§ Given request
Lay out the listing below as a Markdown table with two columns, No. and Line. Number each non-blank line in order and skip the blank ones.

§ Recorded data
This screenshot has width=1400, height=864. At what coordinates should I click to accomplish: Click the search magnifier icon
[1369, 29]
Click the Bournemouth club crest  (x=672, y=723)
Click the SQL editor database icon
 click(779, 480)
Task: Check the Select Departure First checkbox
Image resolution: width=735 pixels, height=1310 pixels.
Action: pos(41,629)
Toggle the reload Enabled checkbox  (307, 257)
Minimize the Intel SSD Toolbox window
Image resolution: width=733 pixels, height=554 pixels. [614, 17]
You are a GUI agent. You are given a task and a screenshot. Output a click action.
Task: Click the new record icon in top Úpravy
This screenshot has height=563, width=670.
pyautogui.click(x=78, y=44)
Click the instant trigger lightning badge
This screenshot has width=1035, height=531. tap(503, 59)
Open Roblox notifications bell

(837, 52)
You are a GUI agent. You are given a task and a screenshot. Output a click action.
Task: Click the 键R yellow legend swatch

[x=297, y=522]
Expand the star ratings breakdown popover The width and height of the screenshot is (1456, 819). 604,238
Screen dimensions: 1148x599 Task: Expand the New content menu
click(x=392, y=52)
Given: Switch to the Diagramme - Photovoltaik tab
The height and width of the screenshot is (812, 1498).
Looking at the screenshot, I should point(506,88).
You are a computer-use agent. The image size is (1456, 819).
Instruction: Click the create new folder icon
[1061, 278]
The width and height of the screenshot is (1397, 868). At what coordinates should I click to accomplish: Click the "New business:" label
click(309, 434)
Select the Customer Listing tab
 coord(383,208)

§ Finished task
| No. | Line |
|---|---|
| 1 | This screenshot has width=1400, height=864. At what coordinates should I click to accomplish: Click the search magnifier icon |
| 2 | [1369, 29] |
| 3 | Click the Bournemouth club crest  (x=672, y=723) |
| 4 | Click the SQL editor database icon |
| 5 |  click(779, 480) |
| 6 | Task: Check the Select Departure First checkbox |
| 7 | Image resolution: width=735 pixels, height=1310 pixels. |
| 8 | Action: pos(41,629) |
| 9 | Toggle the reload Enabled checkbox  (307, 257) |
| 10 | Minimize the Intel SSD Toolbox window |
| 11 | Image resolution: width=733 pixels, height=554 pixels. [614, 17] |
| 12 | You are a GUI agent. You are given a task and a screenshot. Output a click action. |
| 13 | Task: Click the new record icon in top Úpravy |
| 14 | This screenshot has height=563, width=670. |
| 15 | pyautogui.click(x=78, y=44) |
| 16 | Click the instant trigger lightning badge |
| 17 | This screenshot has width=1035, height=531. tap(503, 59) |
| 18 | Open Roblox notifications bell |
| 19 | (837, 52) |
| 20 | You are a GUI agent. You are given a task and a screenshot. Output a click action. |
| 21 | Task: Click the 键R yellow legend swatch |
| 22 | [x=297, y=522] |
| 23 | Expand the star ratings breakdown popover The width and height of the screenshot is (1456, 819). 604,238 |
| 24 | Screen dimensions: 1148x599 Task: Expand the New content menu |
| 25 | click(x=392, y=52) |
| 26 | Given: Switch to the Diagramme - Photovoltaik tab |
| 27 | The height and width of the screenshot is (812, 1498). |
| 28 | Looking at the screenshot, I should point(506,88). |
| 29 | You are a computer-use agent. The image size is (1456, 819). |
| 30 | Instruction: Click the create new folder icon |
| 31 | [1061, 278] |
| 32 | The width and height of the screenshot is (1397, 868). At what coordinates should I click to accomplish: Click the "New business:" label |
| 33 | click(309, 434) |
| 34 | Select the Customer Listing tab |
| 35 |  coord(383,208) |